- [依頼内容 1]
池上先生の思い出の文章によると、池上先生が担任だったのは小学何年のときですか。
- [依頼内容 2]
池上先生の思い出の文章で、「池上先生はあの頃まだ大学を出たての新米先生で」を含む語句で始まり「今は廃線となったJR大川駅から行ったりしてもらっていました。」で終わる部分を、「久留米」を「博多」に置き換えて示してください。
- [依頼内容 3]
池上先生の思い出の文章を、最後の文のあとから書き進めてください。

- [抜粋本文]
# # #

小学5、6年を担任していただいた池上先生。
池上先生はあの頃まだ大学を出たての新米先生で
クラスを受け持つというのは僕らが最初だったと思います。
今ではあまり考えられないような…例えば当時はまだ映画館は
大人の世界でしたが、『パンツの穴』のような作品…
(今調べるてみると鈴木則文監督作品なんです)を観に
憧れの繁華街久留米へ男子のみで連れてってもらったり、
女子がずるいと言い出して、今度はスケートへクラスみんなで
今は廃線となったJR大川駅から行ったりしてもらっていました。
そんな6年2組での思い出はすごく深いものがありますが
熱血先生を絵に描いたような方で、
いつでも全力投球、完全燃焼がクラスのテーマ…
卒業の最後までよく一緒に泣き、笑った先生でした。

# # #

- [提供項目]
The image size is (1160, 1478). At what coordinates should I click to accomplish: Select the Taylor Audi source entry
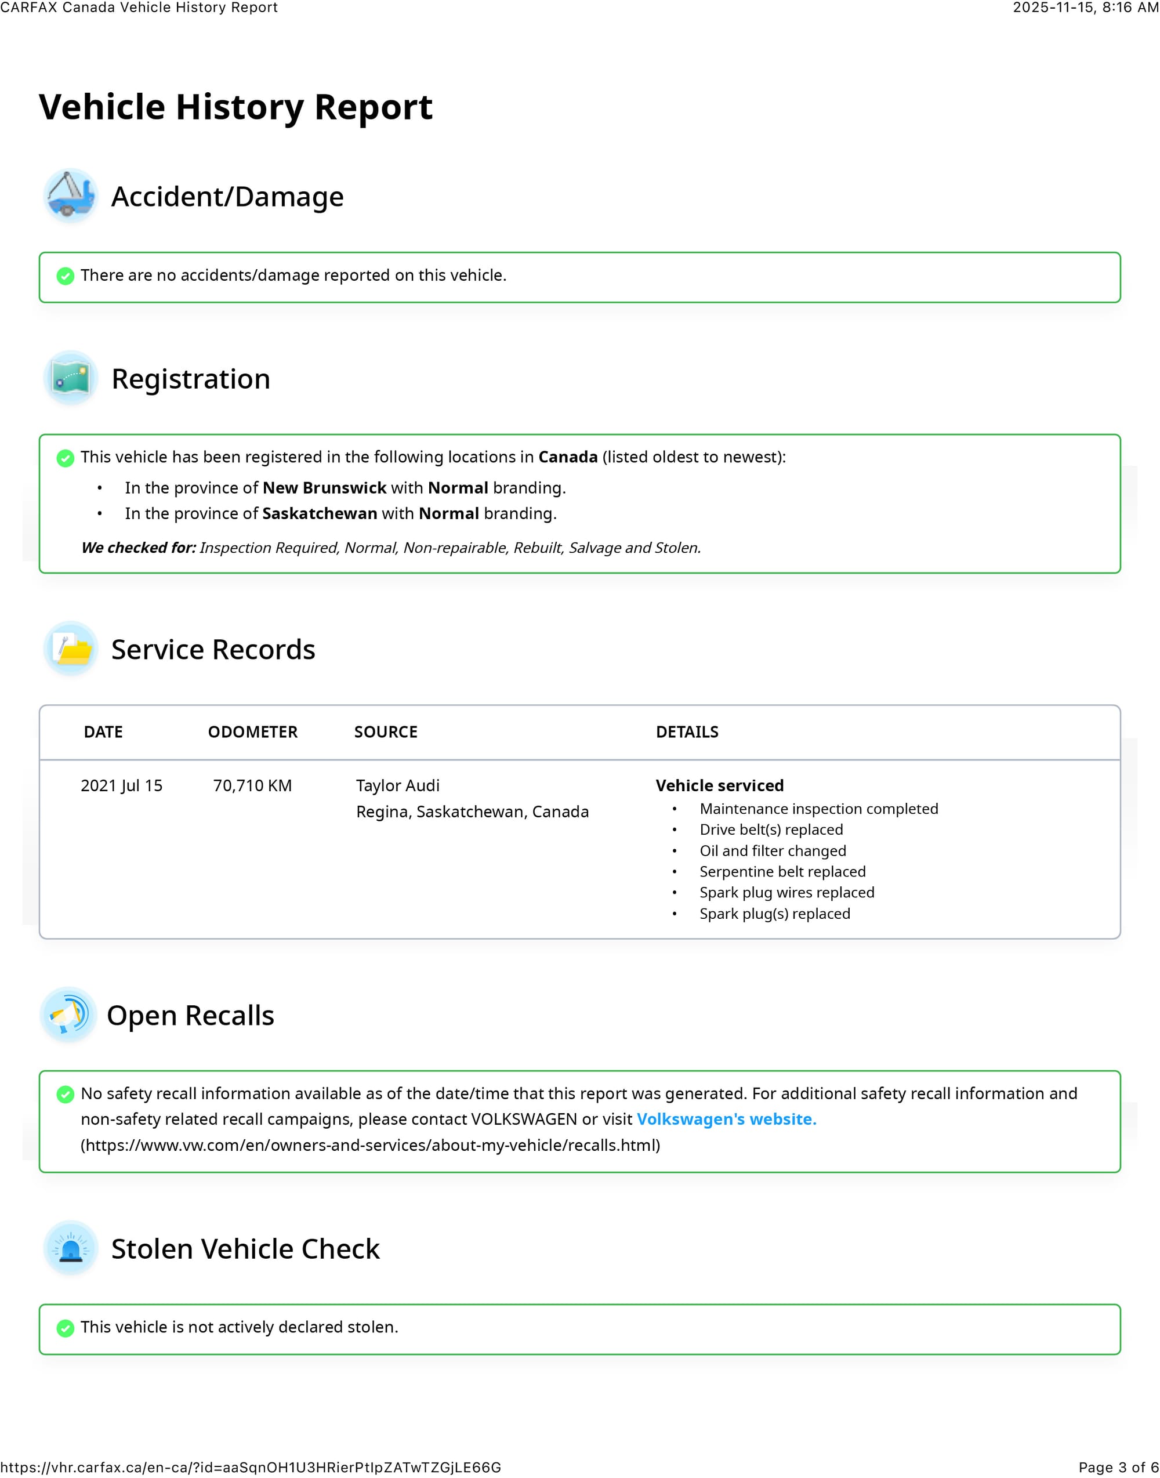(x=398, y=785)
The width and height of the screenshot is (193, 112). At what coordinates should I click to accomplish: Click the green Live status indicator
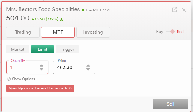83,10
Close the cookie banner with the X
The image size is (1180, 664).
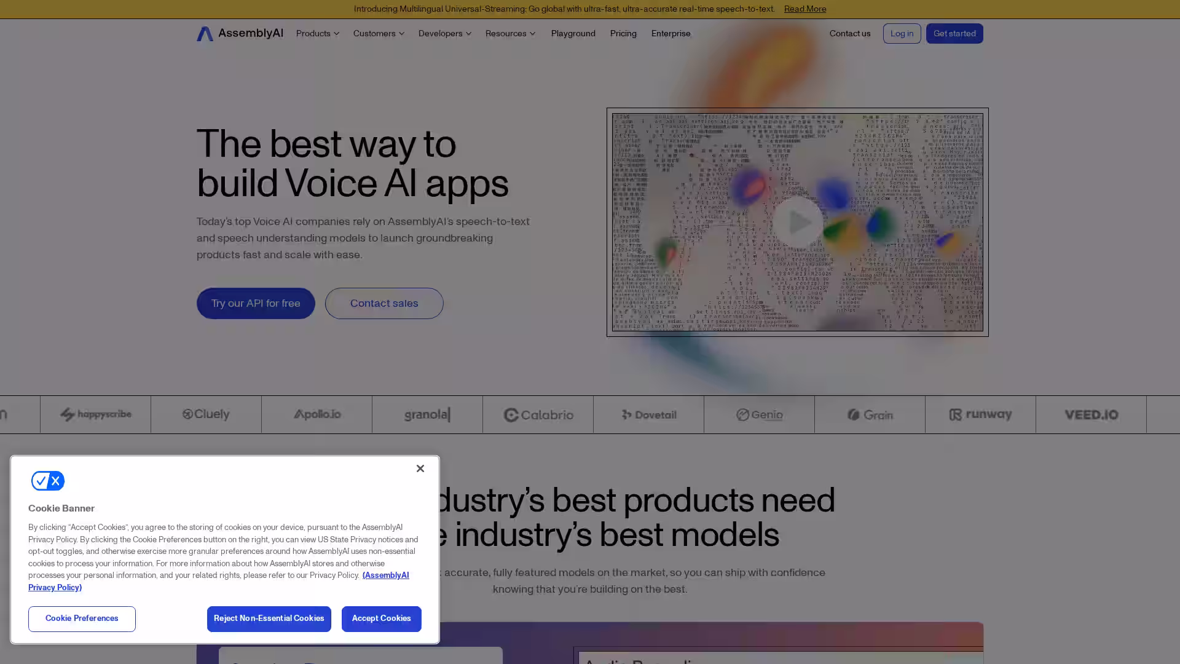pyautogui.click(x=420, y=468)
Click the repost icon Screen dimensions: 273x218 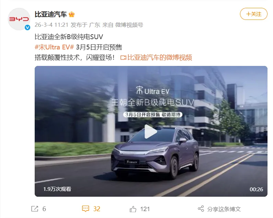tap(35, 209)
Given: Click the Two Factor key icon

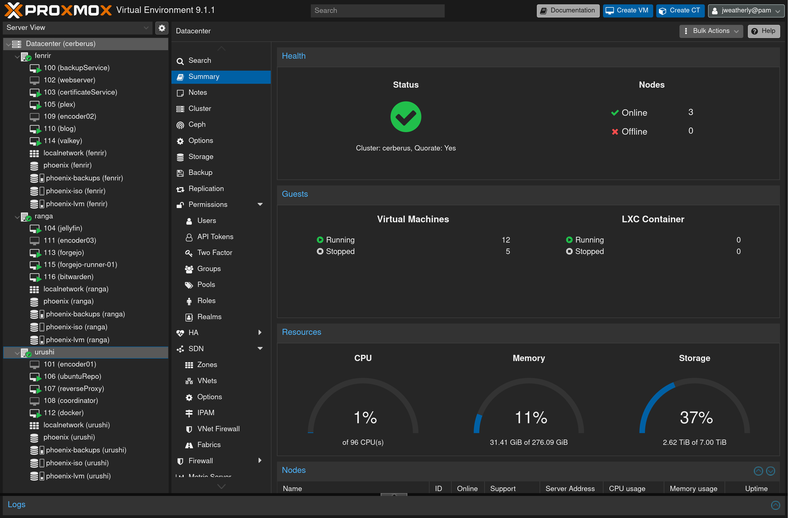Looking at the screenshot, I should click(x=189, y=253).
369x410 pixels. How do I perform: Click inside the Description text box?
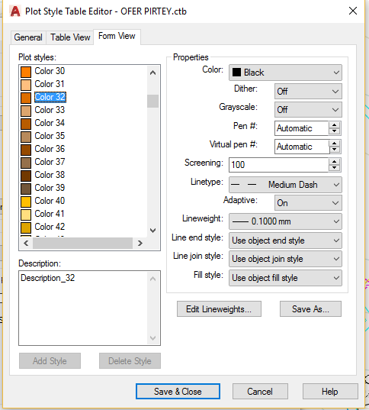pyautogui.click(x=84, y=308)
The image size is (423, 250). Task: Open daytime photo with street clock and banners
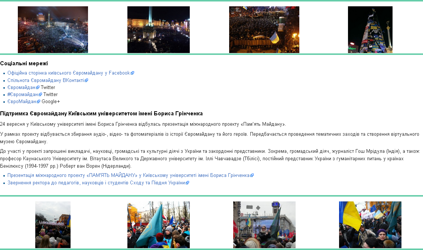click(264, 225)
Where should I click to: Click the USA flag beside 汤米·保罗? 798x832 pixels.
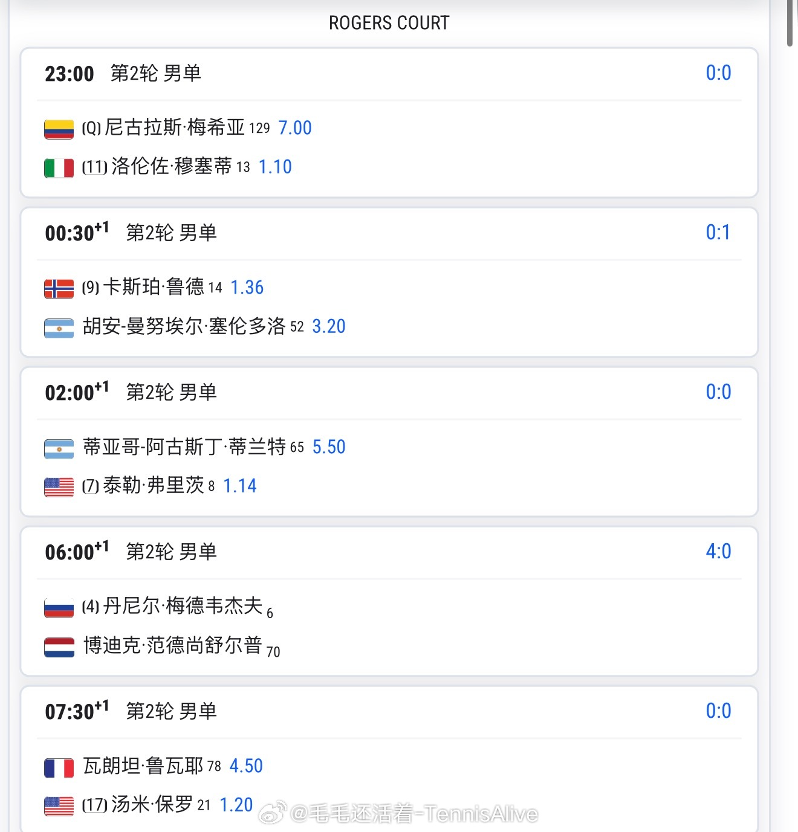point(59,806)
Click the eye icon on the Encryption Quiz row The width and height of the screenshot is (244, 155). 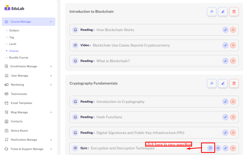click(x=218, y=148)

# # #

- [回答 1]
小学5、6年のときです。

- [回答 2]
池上先生はあの頃まだ大学を出たての新米先生で
クラスを受け持つというのは僕らが最初だったと思います。
今ではあまり考えられないような…例えば当時はまだ映画館は
大人の世界でしたが、『パンツの穴』のような作品…
(今調べるてみると鈴木則文監督作品なんです)を観に
憧れの繁華街博多へ男子のみで連れてってもらったり、
女子がずるいと言い出して、今度はスケートへクラスみんなで
今は廃線となったJR大川駅から行ったりしてもらっていました。

- [回答 3]
池上先生がご結婚されるとき、僕らは生徒として
出演させてもらったことは今でも覚えているし
何より僕の初個展へお子様を連れて来ていただけたことが
先生の生徒として、少しだけですがご恩返しできた気持ちになりました。
その池上先生がホームルームで僕らに自ら読んで
聞かせてもらった作品が、この灰谷健次郎氏の著作「兎の眼」でした。
そしてたしか小説の終わり頃でしょうか…
気がつけば先生は号泣しながら読まれていました。
そのとき当時6年生、作品のテーマや深い意味を
理解できたわけではありません。
それを承知で先生は僕らに読んで聞かせてくれたのです。
あえて溢れる涙を隠そうともせずに。
僕がその涙の意味と、「兎の眼」で触れられ、描かれている部分に
気がついたのは大人になって、僕もまた一カメラマンとしてですが
子供たちと関わるようになってからです。
目立つ子、目立たない子…みんな懸命に生きている。
そこに描かれていたのは子供たち、生徒と関わることでまた
教師として、人間として成長する新人先生の姿そのものであり
僕らは先生からたくさんのことを教わったけれども
先生自身もまた僕らと同じように生きて、悩み、考え
そして成長しているのだということの、涙に託された
僕たち教え子への伝言だったのではなかったのかと感じています。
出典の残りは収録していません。